Accordingly, unlike the majority, I would overrule the Commonwealth’s preliminary objections to Counts I, II, III, IV and V in the Harrisburg School District’s petition for review.
. Article III, Section 31 states, in pertinent part, that “[t]he General Assembly shall not delegate to any special commission ... any power ... to levy taxes or perform any municipal function whatever...” Pa. Const. art. 3, § 31.
. Article VI, Section 7 provides, in pertinent part, that "[a]ll civil officers shall hold their offices on the condition that they behave themselves well while in office, and shall be removed on conviction of misbehavior in office or of any infamous crime..Pa.
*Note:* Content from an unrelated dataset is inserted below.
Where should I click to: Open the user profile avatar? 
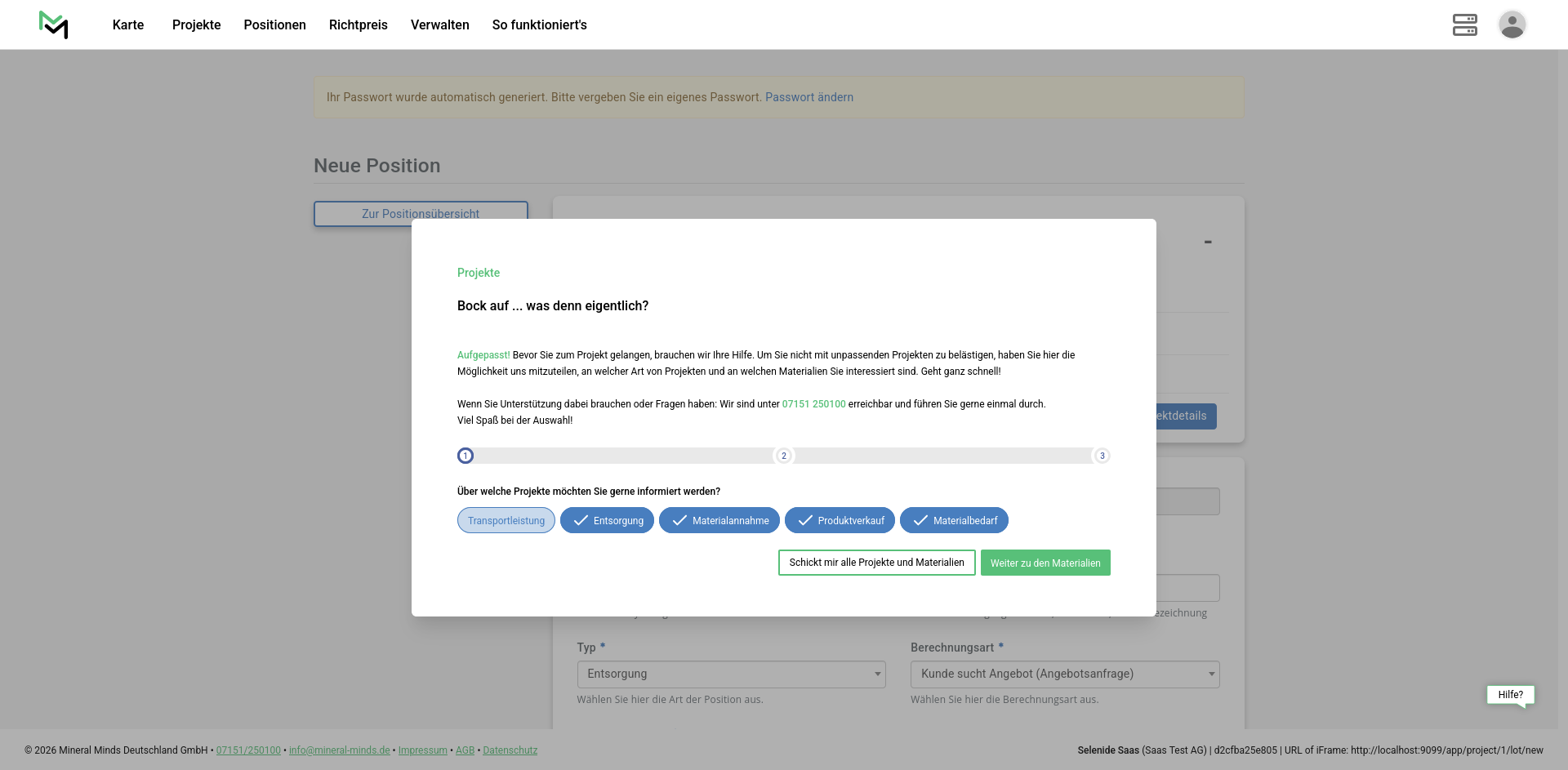point(1512,24)
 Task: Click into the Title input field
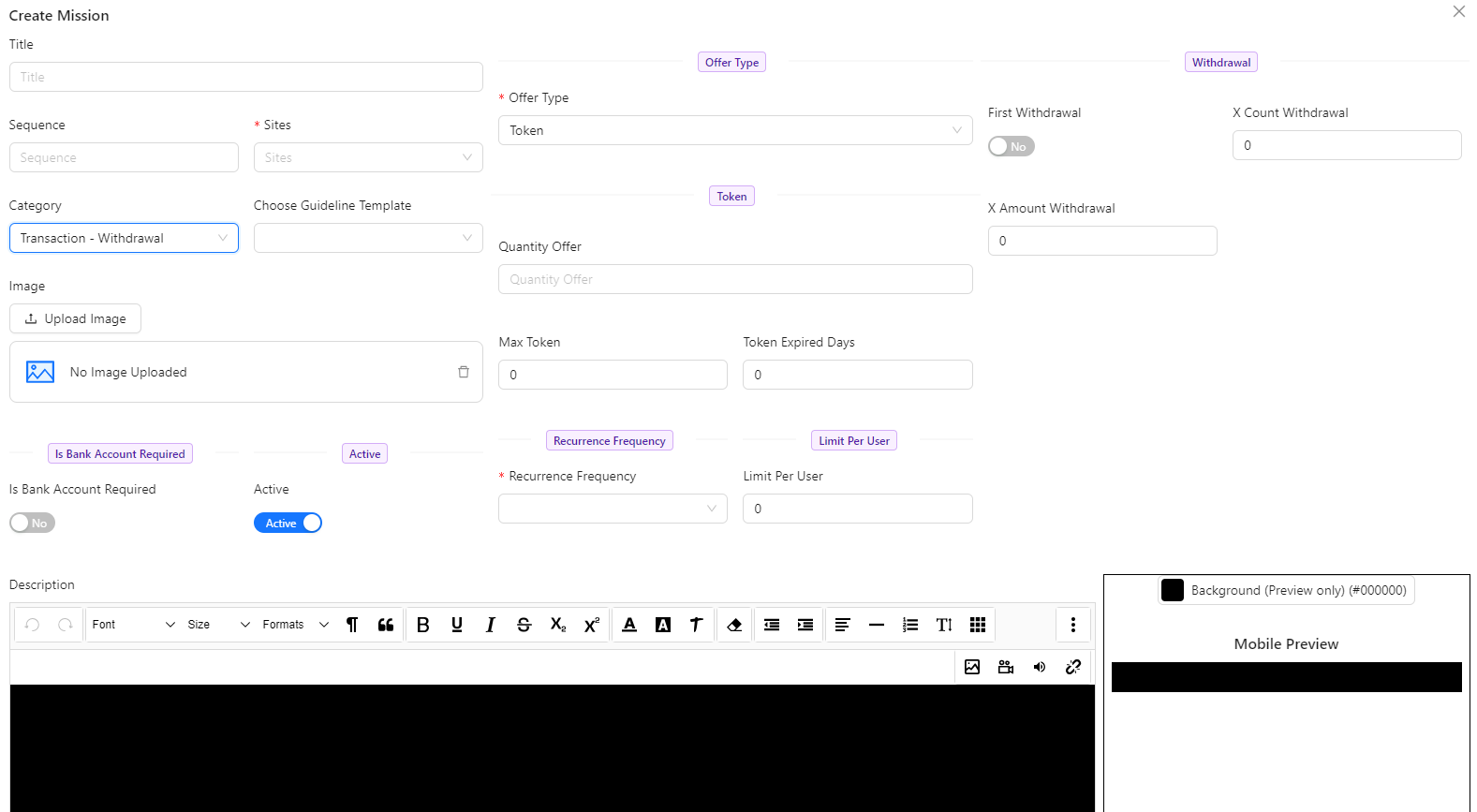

Const. art. 6, § 7. This provision applies to the instant elected members of the board of school directors. See, e.g., In re Petition to Recall Reese, 542 Pa. 114, 123, 665 A.2d 1162, 1166-1167 (1995) ("[I]t must be remembered that school directors were elected public officers ... when the Constitution was adopted. In the absence of the existence of a system, necessarily in the minds of the framers, it would be held that they came within the express tenns of article VI, section [7], and that any act subsequently passed, providing a conflicting method of removal, was legally prohibited. But we must remember that the earlier legislation furnished a different manner of procedure in such cases, and it, or modifying acts of assem*238bly passed since 1873, will still be effective, unless an attempt is made to depart from the provisions as then existing." [Georges Township School Directors, 286 Pa. 129, 135, 133 A. 223, 225 (1926)] (emphasis added).”).
. See, e.g., William Shakespeare, Romeo and Juliet, act II, sc. ii, ("What's in a name? that which we call a rose/By any other name would smell as sweet.”).